■ DADOS DA TAREFA

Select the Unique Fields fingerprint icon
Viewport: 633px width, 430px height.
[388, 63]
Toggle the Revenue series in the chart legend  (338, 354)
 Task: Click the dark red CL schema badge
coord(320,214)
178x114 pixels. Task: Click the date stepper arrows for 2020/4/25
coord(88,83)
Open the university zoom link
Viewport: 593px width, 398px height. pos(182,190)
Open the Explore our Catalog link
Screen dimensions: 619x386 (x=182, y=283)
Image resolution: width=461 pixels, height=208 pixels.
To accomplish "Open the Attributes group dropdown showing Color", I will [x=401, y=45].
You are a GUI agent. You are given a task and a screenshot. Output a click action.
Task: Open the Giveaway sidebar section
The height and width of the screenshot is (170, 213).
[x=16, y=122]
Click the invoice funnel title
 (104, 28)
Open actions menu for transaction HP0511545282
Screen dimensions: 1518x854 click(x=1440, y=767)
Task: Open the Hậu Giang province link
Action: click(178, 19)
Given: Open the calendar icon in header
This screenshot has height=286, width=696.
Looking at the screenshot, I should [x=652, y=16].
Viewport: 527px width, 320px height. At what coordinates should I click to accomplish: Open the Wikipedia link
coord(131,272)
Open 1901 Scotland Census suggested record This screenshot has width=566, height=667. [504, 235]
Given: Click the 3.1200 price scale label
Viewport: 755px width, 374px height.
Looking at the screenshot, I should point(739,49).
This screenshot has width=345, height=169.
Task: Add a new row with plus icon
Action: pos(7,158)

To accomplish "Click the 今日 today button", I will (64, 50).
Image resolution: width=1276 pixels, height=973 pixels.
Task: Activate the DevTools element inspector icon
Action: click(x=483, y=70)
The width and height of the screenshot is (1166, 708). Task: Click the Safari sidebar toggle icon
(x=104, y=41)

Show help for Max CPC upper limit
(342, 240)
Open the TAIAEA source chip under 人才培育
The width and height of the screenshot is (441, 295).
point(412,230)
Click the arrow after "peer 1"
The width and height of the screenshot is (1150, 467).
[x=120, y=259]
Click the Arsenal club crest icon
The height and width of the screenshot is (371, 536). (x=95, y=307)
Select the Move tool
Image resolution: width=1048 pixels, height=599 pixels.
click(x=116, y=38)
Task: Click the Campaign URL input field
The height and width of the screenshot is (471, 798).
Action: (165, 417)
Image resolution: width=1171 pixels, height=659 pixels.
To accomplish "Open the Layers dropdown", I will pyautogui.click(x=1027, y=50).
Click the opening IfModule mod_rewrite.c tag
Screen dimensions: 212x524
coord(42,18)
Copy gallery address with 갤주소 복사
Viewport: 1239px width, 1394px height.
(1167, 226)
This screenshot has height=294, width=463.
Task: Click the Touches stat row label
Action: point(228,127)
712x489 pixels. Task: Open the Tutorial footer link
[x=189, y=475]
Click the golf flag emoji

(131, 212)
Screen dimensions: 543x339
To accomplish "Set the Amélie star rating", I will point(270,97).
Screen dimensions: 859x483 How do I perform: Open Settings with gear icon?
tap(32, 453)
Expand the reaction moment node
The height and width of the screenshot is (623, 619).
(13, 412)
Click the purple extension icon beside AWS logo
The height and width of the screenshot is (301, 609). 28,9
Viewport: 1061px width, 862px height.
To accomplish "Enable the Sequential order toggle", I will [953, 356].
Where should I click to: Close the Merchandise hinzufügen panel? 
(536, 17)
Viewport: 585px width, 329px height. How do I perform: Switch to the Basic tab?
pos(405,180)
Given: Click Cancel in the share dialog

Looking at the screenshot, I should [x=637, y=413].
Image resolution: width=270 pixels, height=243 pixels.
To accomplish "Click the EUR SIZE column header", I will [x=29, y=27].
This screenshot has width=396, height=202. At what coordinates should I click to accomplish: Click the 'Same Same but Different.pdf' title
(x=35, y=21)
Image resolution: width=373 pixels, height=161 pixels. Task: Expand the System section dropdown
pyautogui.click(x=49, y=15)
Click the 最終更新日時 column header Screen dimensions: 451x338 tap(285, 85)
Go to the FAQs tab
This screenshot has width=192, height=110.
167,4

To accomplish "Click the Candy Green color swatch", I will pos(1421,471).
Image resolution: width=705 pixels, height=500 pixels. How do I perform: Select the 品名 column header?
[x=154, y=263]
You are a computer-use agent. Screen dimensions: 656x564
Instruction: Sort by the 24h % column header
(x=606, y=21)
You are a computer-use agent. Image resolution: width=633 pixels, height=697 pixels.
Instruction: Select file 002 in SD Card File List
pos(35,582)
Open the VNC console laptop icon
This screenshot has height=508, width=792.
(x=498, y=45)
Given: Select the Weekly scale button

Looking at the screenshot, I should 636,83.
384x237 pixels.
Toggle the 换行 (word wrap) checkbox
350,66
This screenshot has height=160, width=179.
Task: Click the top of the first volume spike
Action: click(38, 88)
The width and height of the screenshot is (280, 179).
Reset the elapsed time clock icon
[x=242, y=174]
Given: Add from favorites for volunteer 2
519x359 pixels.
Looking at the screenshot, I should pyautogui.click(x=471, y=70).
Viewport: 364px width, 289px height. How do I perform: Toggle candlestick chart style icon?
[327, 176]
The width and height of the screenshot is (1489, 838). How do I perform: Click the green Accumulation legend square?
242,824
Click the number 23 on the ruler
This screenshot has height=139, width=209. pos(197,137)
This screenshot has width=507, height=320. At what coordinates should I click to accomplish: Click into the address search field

■ OBJETIVO DA TAREFA
Transcreva toda a listagem acima, do início ao fim, sem mudar nenhum caractere.

■ SOLUÇÃO COMPLETA
Select the Unique Fields fingerprint icon
Viewport: 633px width, 430px height.
[388, 63]
Toggle the Revenue series in the chart legend  (338, 354)
 Task: Click the dark red CL schema badge
coord(320,214)
178x114 pixels. Task: Click the date stepper arrows for 2020/4/25
coord(88,83)
Open the university zoom link
Viewport: 593px width, 398px height. pos(182,190)
Open the Explore our Catalog link
Screen dimensions: 619x386 (x=182, y=283)
Image resolution: width=461 pixels, height=208 pixels.
To accomplish "Open the Attributes group dropdown showing Color", I will [x=401, y=45].
You are a GUI agent. You are given a task and a screenshot. Output a click action.
Task: Open the Giveaway sidebar section
The height and width of the screenshot is (170, 213).
[x=16, y=122]
Click the invoice funnel title
 (104, 28)
Open actions menu for transaction HP0511545282
Screen dimensions: 1518x854 click(x=1440, y=767)
Task: Open the Hậu Giang province link
Action: click(178, 19)
Given: Open the calendar icon in header
This screenshot has height=286, width=696.
Looking at the screenshot, I should [x=652, y=16].
Viewport: 527px width, 320px height. At what coordinates should I click to accomplish: Open the Wikipedia link
coord(131,272)
Open 1901 Scotland Census suggested record This screenshot has width=566, height=667. [504, 235]
Given: Click the 3.1200 price scale label
Viewport: 755px width, 374px height.
Looking at the screenshot, I should point(739,49).
This screenshot has width=345, height=169.
Task: Add a new row with plus icon
Action: pos(7,158)

To accomplish "Click the 今日 today button", I will (64, 50).
Image resolution: width=1276 pixels, height=973 pixels.
Task: Activate the DevTools element inspector icon
Action: click(x=483, y=70)
The width and height of the screenshot is (1166, 708). Task: Click the Safari sidebar toggle icon
(x=104, y=41)

Show help for Max CPC upper limit
(342, 240)
Open the TAIAEA source chip under 人才培育
The width and height of the screenshot is (441, 295).
point(412,230)
Click the arrow after "peer 1"
The width and height of the screenshot is (1150, 467).
[x=120, y=259]
Click the Arsenal club crest icon
The height and width of the screenshot is (371, 536). (x=95, y=307)
Select the Move tool
Image resolution: width=1048 pixels, height=599 pixels.
click(x=116, y=38)
Task: Click the Campaign URL input field
The height and width of the screenshot is (471, 798).
Action: (165, 417)
Image resolution: width=1171 pixels, height=659 pixels.
To accomplish "Open the Layers dropdown", I will pyautogui.click(x=1027, y=50).
Click the opening IfModule mod_rewrite.c tag
Screen dimensions: 212x524
coord(42,18)
Copy gallery address with 갤주소 복사
Viewport: 1239px width, 1394px height.
(1167, 226)
This screenshot has height=294, width=463.
Task: Click the Touches stat row label
Action: point(228,127)
712x489 pixels. Task: Open the Tutorial footer link
[x=189, y=475]
Click the golf flag emoji

(131, 212)
Screen dimensions: 543x339
To accomplish "Set the Amélie star rating", I will point(270,97).
Screen dimensions: 859x483 How do I perform: Open Settings with gear icon?
tap(32, 453)
Expand the reaction moment node
The height and width of the screenshot is (623, 619).
(13, 412)
Click the purple extension icon beside AWS logo
The height and width of the screenshot is (301, 609). 28,9
Viewport: 1061px width, 862px height.
To accomplish "Enable the Sequential order toggle", I will [953, 356].
Where should I click to: Close the Merchandise hinzufügen panel? 
(536, 17)
Viewport: 585px width, 329px height. How do I perform: Switch to the Basic tab?
pos(405,180)
Given: Click Cancel in the share dialog

Looking at the screenshot, I should [x=637, y=413].
Image resolution: width=270 pixels, height=243 pixels.
To accomplish "Click the EUR SIZE column header", I will [x=29, y=27].
This screenshot has width=396, height=202. At what coordinates should I click to accomplish: Click the 'Same Same but Different.pdf' title
(x=35, y=21)
Image resolution: width=373 pixels, height=161 pixels. Task: Expand the System section dropdown
pyautogui.click(x=49, y=15)
Click the 最終更新日時 column header Screen dimensions: 451x338 tap(285, 85)
Go to the FAQs tab
This screenshot has width=192, height=110.
167,4

To accomplish "Click the Candy Green color swatch", I will pos(1421,471).
Image resolution: width=705 pixels, height=500 pixels. How do I perform: Select the 品名 column header?
[x=154, y=263]
You are a computer-use agent. Screen dimensions: 656x564
Instruction: Sort by the 24h % column header
(x=606, y=21)
You are a computer-use agent. Image resolution: width=633 pixels, height=697 pixels.
Instruction: Select file 002 in SD Card File List
pos(35,582)
Open the VNC console laptop icon
This screenshot has height=508, width=792.
(x=498, y=45)
Given: Select the Weekly scale button

Looking at the screenshot, I should 636,83.
384x237 pixels.
Toggle the 换行 (word wrap) checkbox
350,66
This screenshot has height=160, width=179.
Task: Click the top of the first volume spike
Action: click(38, 88)
The width and height of the screenshot is (280, 179).
Reset the elapsed time clock icon
[x=242, y=174]
Given: Add from favorites for volunteer 2
519x359 pixels.
Looking at the screenshot, I should pyautogui.click(x=471, y=70).
Viewport: 364px width, 289px height. How do I perform: Toggle candlestick chart style icon?
[327, 176]
The width and height of the screenshot is (1489, 838). How do I perform: Click the green Accumulation legend square?
242,824
Click the number 23 on the ruler
This screenshot has height=139, width=209. pos(197,137)
This screenshot has width=507, height=320. At what coordinates should I click to accomplish: Click into the address search field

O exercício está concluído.